Still, I’m here to tell you, it’s not ALWAYS the same deal with your shirts. 

The point is, obviously, that before you reassign your shirt to be an airplane, here are some signs that this shirt in particular may, shock horror, make a BAD airplane. 

1. None of the buttons hold the current Federal Aviation requirements in regards to jet-fuel. 

2. The sunglasses dangling off the v-neck are NOT aviators.

3. You ask for a lift to the airport and the response is anything other than 'fuck off, it's my ONE day off'. 

4. Less than 80% of its seats armrests host working headphone jacks. 

5. If you spill poop on it, it doesn’t just suck it into the engine with a mighty force that seems to come from as deep as hell and then spray it all over the Atlantic. 

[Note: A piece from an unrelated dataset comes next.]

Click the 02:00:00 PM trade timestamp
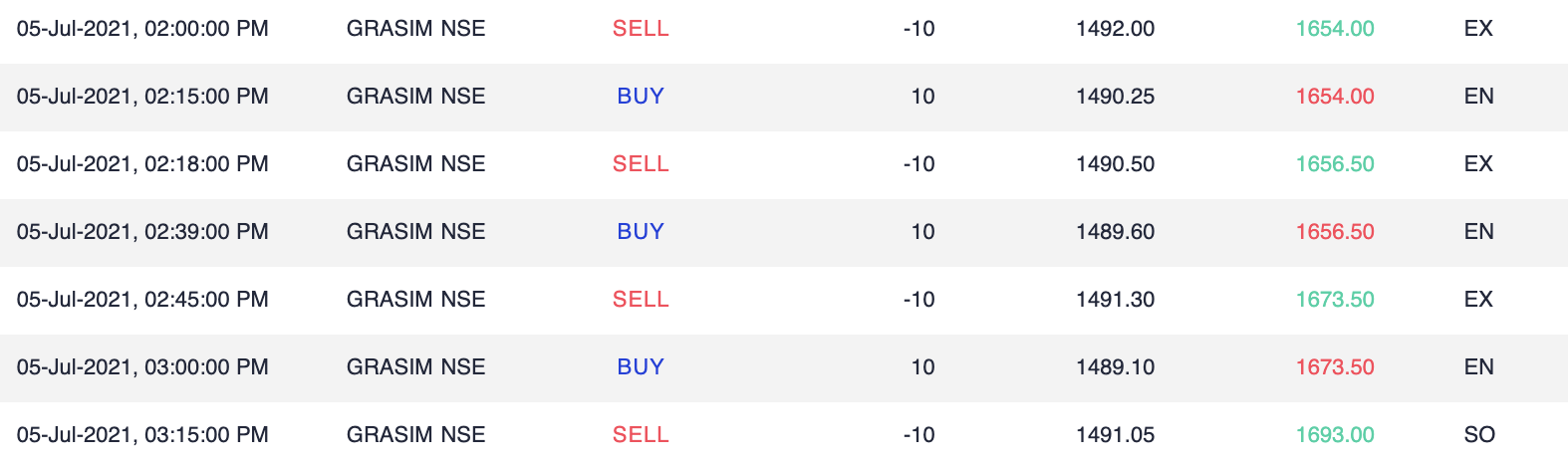This screenshot has width=1568, height=466. tap(142, 29)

6. It’s sixteen tones of geniusly crafted steel and advanced computer technology, but shaped more like a boat than a plane. 


So there you go. 

If you ended up with a good plane congrats! Kaboom.

If not bad luck, but at least be thankful you didn’t end up wearing a spray of tiny broken up pieces of glass, you got a shirt damn it, and shirts are ace!